Farmworkers harvest melons near the city of Arvin in Kern County. The Western… (Los Angeles Times )
Every harvest season, U.S. produce growers have a narrow window in which the success of an entire year's work is dependent on human labor. With some crops, this window is only a few days. But finding a secure, reliable workforce to bring in the harvest can be extremely difficult. Over the last decade, American farmers have floated many ideas for remedying this situation, but they haven't been able to stir up the political will to change a broken immigration system.
Both political parties share in the failure to act. In 2009 and 2010, Democrats controlled the White House and both houses of Congress, yet there was no action on immigration reform. Republicans, who claim to be solidly behind American farmers, have also dropped the ball on immigration, using the issue only to scare voters and win elections. Members of both parties clearly understand that farmworkers do not take jobs away from American workers, and yet they resist introducing reforms.
One exception to the impasse came in 2006. That year, both Democrats and Republicans agreed that the need was so great for a particular class of worker that they cooperated in finding a way to allow noncitizens across our borders. The legislation, passed by Congress and signed into law by PresidentGeorge W. Bush, created a new guest-worker visa program for foreign-born athletes entering the U.S. to begin careers in professional hockey, basketball and baseball.

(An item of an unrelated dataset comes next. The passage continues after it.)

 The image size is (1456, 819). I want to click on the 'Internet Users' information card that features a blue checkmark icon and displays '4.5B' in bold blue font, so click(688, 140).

It's ironic that the very politicians who warn that foreigners should not take jobs away from Americans seem happy to cheer for young men who come from Venezuela and Voskresensk to play on U.S. sports teams. Support for the program has almost certainly taken jobs from Americans hungry to perform the work. Surely there are Americans who could play infield for the Los Angeles Dodgers or play forward for the Los Angeles Kings. Yet this year, the Kings won the Stanley Cup with seven foreign-born players on its roster. If Congress can find the will to change the law for one group of workers, why not for agriculture, where the need is far more desperate?
The Western Growers Assn., representing the producers of 50% of all American produce, set out this year to educate Congress about the desperate need for a new agricultural worker program. The current H2-A visa program for seasonal agricultural workers is complicated and unresponsive to the realities of farming, such as unpredictable weather conditions. Farmers who've tried to use the program say workers often arrive days or even weeks after they are needed.
A national poll commissioned by our organization found that only 25% of respondents believed that immigrants who do farm work are a cause of unemployment. Moreover, 70% of likely American voters — including 74% of Republicans and 71% who identified themselves at strong"tea party"supporters — would support a sensible new visa program aimed at agricultural workers.
The sensible visa plan we described in the poll would require farmers to first offer jobs to U.S. citizens. If they are unable to fill needed positions that way, farmers could then apply to bring in workers. Under the program, visa recipients would be required to enter only at designated border crossings. They would be required to pay taxes to help pay the cost of uninsured medical care. Social Security would also be withheld from their paychecks and refunded only after workers returned home. Existing farmworkers could participate but would not receive any kind of amnesty. Workers would be required to return to their home country for 30 days each year and would be allowed to work in the United States for only two to three years.
Our team shared the survey results with Congress, the Obama administration and the media, but they fell on deaf ears. Now with a national election just months away, we are told the chance of any legislation making its way through Congress is slim. For growers, that means yet another harvest season with labor shortages that will put perishable commodities at risk.
Farmers don't want to break the law by hiring workers who've crossed the border illegally. And those workers, about 1 million of them, would almost certainly prefer to be working legally. If that's not a possibility, however, the impoverished men and women who come to the United States from Jalisco, Michoacan or Guatemala will continue to take risks to come here for the chance to earn higher wages and provide for their families. And farmers will continue to hire them in order to ensure that their crops get to market and because they cannot legally question the documents workers present if they appear valid on their face.
Voters understand that creating legal channels for farmworkers to temporarily work in the United States would allow for better control of the border and focus resources on those who pose actual threats to national security. It would improve the lives of both farm owners and farmworkers. Most American voters aren't caught up in the harsh political rhetoric of immigration. Elected officials in both parties need only the good sense to listen and the will to act.
Tom Nassif is president and CEO of Western Growers.